What this task involves –
Give the records as a Markdown table with the columns "No." and "Line", starting at the line containing "has height=819, width=1456." and continuing through the end of the records. Number each row and omit blank lines.

┌────────

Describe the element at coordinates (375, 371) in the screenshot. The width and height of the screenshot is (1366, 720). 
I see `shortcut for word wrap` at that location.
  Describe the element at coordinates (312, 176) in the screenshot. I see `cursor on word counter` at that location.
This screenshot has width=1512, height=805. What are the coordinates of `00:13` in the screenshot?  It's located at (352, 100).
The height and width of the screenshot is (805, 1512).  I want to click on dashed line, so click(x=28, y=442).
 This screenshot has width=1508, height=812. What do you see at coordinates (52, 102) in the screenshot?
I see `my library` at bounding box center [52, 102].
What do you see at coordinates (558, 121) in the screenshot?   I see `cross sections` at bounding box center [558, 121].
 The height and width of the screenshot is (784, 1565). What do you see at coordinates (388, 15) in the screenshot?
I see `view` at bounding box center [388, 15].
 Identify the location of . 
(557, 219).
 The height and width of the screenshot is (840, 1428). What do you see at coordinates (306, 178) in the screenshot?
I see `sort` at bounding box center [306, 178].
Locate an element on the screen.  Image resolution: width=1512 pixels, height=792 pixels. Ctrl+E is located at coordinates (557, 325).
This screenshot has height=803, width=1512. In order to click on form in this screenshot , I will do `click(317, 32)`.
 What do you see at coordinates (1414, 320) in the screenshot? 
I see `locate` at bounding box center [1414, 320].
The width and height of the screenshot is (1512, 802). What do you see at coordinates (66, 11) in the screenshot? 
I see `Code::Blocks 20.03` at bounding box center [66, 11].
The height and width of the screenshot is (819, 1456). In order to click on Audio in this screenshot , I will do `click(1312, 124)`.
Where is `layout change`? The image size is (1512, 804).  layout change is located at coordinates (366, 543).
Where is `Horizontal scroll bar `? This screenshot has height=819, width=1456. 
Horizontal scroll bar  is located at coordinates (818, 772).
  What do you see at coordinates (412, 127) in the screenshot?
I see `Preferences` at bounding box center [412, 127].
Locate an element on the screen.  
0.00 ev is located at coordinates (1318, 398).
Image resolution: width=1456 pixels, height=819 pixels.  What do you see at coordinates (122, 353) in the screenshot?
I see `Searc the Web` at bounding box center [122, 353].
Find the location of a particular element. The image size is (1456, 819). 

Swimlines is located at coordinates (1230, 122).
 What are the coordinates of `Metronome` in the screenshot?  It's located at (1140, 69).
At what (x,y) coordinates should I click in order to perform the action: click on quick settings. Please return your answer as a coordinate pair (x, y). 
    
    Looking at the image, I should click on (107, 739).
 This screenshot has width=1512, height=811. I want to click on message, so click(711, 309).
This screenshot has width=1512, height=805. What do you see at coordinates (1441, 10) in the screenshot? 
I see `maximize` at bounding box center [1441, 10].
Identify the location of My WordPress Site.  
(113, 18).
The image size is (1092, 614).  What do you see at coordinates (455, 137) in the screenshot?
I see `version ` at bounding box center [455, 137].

└────────

Reply to the exercise –
| No. | Line |
|---|---|
| 1 | Where is `Horizontal scroll bar `? This screenshot has height=819, width=1456.  |
| 2 | Horizontal scroll bar  is located at coordinates (818, 772). |
| 3 |   What do you see at coordinates (412, 127) in the screenshot? |
| 4 | I see `Preferences` at bounding box center [412, 127]. |
| 5 | Locate an element on the screen.   |
| 6 | 0.00 ev is located at coordinates (1318, 398). |
| 7 | Image resolution: width=1456 pixels, height=819 pixels.  What do you see at coordinates (122, 353) in the screenshot? |
| 8 | I see `Searc the Web` at bounding box center [122, 353]. |
| 9 | Find the location of a particular element. The image size is (1456, 819).  |
| 10 | Swimlines is located at coordinates (1230, 122). |
| 11 |  What are the coordinates of `Metronome` in the screenshot?  It's located at (1140, 69). |
| 12 | At what (x,y) coordinates should I click in order to perform the action: click on quick settings. Please return your answer as a coordinate pair (x, y).  |
| 13 |     Looking at the image, I should click on (107, 739). |
| 14 |  This screenshot has width=1512, height=811. I want to click on message, so click(711, 309). |
| 15 | This screenshot has width=1512, height=805. What do you see at coordinates (1441, 10) in the screenshot?  |
| 16 | I see `maximize` at bounding box center [1441, 10]. |
| 17 | Identify the location of My WordPress Site.   |
| 18 | (113, 18). |
| 19 | The image size is (1092, 614).  What do you see at coordinates (455, 137) in the screenshot? |
| 20 | I see `version ` at bounding box center [455, 137]. |